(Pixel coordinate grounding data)

○ ○ ○

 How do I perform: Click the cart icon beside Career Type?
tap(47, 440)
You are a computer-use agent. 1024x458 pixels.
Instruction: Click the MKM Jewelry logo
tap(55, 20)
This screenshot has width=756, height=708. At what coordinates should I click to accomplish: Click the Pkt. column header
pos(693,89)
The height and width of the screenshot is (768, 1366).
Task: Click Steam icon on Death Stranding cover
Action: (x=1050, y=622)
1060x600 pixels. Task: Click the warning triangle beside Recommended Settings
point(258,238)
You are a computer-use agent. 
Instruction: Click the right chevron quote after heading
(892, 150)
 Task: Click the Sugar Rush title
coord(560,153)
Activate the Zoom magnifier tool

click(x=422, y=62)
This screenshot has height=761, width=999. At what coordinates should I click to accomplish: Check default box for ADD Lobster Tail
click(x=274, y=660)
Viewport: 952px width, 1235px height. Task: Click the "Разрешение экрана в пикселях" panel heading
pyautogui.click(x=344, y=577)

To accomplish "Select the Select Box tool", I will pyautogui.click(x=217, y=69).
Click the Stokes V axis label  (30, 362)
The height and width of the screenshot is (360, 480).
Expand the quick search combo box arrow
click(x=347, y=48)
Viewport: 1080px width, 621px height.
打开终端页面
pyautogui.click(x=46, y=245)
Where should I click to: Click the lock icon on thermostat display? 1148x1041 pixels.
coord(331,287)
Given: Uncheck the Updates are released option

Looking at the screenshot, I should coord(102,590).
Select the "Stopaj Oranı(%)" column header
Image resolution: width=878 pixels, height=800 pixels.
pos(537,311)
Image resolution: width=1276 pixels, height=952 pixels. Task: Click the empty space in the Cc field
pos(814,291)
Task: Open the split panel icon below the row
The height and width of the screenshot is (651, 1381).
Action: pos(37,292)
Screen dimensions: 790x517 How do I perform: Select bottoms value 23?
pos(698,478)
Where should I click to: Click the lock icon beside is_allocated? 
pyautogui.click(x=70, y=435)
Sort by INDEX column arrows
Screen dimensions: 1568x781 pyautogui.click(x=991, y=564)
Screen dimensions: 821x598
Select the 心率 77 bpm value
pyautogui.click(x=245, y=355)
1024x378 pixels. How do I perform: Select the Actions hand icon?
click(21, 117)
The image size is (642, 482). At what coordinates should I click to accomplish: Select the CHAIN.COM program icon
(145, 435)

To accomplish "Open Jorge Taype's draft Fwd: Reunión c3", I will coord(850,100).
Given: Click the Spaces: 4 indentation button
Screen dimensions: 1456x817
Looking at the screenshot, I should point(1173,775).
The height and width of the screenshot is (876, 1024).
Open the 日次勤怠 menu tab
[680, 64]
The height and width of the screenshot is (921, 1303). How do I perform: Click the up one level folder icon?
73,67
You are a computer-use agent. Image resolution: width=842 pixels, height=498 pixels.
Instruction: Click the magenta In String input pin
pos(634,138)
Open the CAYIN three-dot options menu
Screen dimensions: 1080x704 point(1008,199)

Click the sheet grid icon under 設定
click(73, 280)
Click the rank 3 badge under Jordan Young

○ ○ ○

▶ **About this task**:
Every line from the one containing "The height and width of the screenshot is (651, 1381)." through the end of the entries above must be echoed exactly, with both ends kept.

▶ **Answer box**:
The height and width of the screenshot is (651, 1381).
Action: pos(37,292)
Screen dimensions: 790x517 How do I perform: Select bottoms value 23?
pos(698,478)
Where should I click to: Click the lock icon beside is_allocated? 
pyautogui.click(x=70, y=435)
Sort by INDEX column arrows
Screen dimensions: 1568x781 pyautogui.click(x=991, y=564)
Screen dimensions: 821x598
Select the 心率 77 bpm value
pyautogui.click(x=245, y=355)
1024x378 pixels. How do I perform: Select the Actions hand icon?
click(21, 117)
The image size is (642, 482). At what coordinates should I click to accomplish: Select the CHAIN.COM program icon
(145, 435)

To accomplish "Open Jorge Taype's draft Fwd: Reunión c3", I will coord(850,100).
Given: Click the Spaces: 4 indentation button
Screen dimensions: 1456x817
Looking at the screenshot, I should point(1173,775).
The height and width of the screenshot is (876, 1024).
Open the 日次勤怠 menu tab
[680, 64]
The height and width of the screenshot is (921, 1303). How do I perform: Click the up one level folder icon?
73,67
You are a computer-use agent. Image resolution: width=842 pixels, height=498 pixels.
Instruction: Click the magenta In String input pin
pos(634,138)
Open the CAYIN three-dot options menu
Screen dimensions: 1080x704 point(1008,199)

Click the sheet grid icon under 設定
click(73, 280)
Click the rank 3 badge under Jordan Young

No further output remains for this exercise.